Problem details: Transcribe every line of the listing below, reproducing each one verbatim.

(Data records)
⟨
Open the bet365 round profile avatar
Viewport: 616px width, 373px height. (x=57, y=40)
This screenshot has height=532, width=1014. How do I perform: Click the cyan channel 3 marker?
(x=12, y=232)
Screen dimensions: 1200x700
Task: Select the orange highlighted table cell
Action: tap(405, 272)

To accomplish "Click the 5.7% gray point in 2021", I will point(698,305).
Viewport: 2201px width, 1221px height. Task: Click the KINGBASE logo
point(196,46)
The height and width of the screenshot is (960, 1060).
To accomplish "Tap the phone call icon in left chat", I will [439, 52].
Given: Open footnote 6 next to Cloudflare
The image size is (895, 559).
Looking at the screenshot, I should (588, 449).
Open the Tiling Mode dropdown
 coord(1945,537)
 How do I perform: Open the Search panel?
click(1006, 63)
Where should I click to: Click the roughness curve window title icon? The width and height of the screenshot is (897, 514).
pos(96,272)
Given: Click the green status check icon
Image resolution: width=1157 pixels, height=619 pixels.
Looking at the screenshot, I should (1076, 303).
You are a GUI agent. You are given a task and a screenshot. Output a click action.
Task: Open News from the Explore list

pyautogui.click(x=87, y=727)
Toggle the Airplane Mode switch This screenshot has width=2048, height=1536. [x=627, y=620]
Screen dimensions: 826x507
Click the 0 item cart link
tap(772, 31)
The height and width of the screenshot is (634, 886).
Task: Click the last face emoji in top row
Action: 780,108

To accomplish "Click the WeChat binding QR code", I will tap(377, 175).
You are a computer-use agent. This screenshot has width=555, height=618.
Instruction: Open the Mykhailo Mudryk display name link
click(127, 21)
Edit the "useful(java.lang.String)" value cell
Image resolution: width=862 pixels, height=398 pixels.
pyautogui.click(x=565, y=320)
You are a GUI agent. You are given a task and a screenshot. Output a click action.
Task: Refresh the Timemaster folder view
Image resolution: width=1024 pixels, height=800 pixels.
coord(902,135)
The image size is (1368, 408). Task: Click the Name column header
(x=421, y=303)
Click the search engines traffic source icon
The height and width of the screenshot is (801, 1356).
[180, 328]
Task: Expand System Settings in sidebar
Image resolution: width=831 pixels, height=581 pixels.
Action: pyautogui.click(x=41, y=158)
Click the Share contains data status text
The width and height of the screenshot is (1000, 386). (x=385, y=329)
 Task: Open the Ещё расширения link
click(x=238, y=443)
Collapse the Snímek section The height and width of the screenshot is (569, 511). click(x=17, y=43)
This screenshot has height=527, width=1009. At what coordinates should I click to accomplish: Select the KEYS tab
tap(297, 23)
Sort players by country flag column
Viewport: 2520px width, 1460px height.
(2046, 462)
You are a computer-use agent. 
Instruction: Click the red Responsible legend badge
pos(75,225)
⟩
Written response:
Open the bet365 round profile avatar
Viewport: 616px width, 373px height. (x=57, y=40)
This screenshot has height=532, width=1014. How do I perform: Click the cyan channel 3 marker?
(x=12, y=232)
Screen dimensions: 1200x700
Task: Select the orange highlighted table cell
Action: tap(405, 272)

To accomplish "Click the 5.7% gray point in 2021", I will point(698,305).
Viewport: 2201px width, 1221px height. Task: Click the KINGBASE logo
point(196,46)
The height and width of the screenshot is (960, 1060).
To accomplish "Tap the phone call icon in left chat", I will [439, 52].
Given: Open footnote 6 next to Cloudflare
The image size is (895, 559).
Looking at the screenshot, I should (588, 449).
Open the Tiling Mode dropdown
 coord(1945,537)
 How do I perform: Open the Search panel?
click(1006, 63)
Where should I click to: Click the roughness curve window title icon? The width and height of the screenshot is (897, 514).
pos(96,272)
Given: Click the green status check icon
Image resolution: width=1157 pixels, height=619 pixels.
Looking at the screenshot, I should (1076, 303).
You are a GUI agent. You are given a task and a screenshot. Output a click action.
Task: Open News from the Explore list

pyautogui.click(x=87, y=727)
Toggle the Airplane Mode switch This screenshot has width=2048, height=1536. [x=627, y=620]
Screen dimensions: 826x507
Click the 0 item cart link
tap(772, 31)
The height and width of the screenshot is (634, 886).
Task: Click the last face emoji in top row
Action: 780,108

To accomplish "Click the WeChat binding QR code", I will tap(377, 175).
You are a computer-use agent. This screenshot has width=555, height=618.
Instruction: Open the Mykhailo Mudryk display name link
click(127, 21)
Edit the "useful(java.lang.String)" value cell
Image resolution: width=862 pixels, height=398 pixels.
pyautogui.click(x=565, y=320)
You are a GUI agent. You are given a task and a screenshot. Output a click action.
Task: Refresh the Timemaster folder view
Image resolution: width=1024 pixels, height=800 pixels.
coord(902,135)
The image size is (1368, 408). Task: Click the Name column header
(x=421, y=303)
Click the search engines traffic source icon
The height and width of the screenshot is (801, 1356).
[180, 328]
Task: Expand System Settings in sidebar
Image resolution: width=831 pixels, height=581 pixels.
Action: pyautogui.click(x=41, y=158)
Click the Share contains data status text
The width and height of the screenshot is (1000, 386). (x=385, y=329)
 Task: Open the Ещё расширения link
click(x=238, y=443)
Collapse the Snímek section The height and width of the screenshot is (569, 511). click(x=17, y=43)
This screenshot has height=527, width=1009. At what coordinates should I click to accomplish: Select the KEYS tab
tap(297, 23)
Sort players by country flag column
Viewport: 2520px width, 1460px height.
(2046, 462)
You are a computer-use agent. 
Instruction: Click the red Responsible legend badge
pos(75,225)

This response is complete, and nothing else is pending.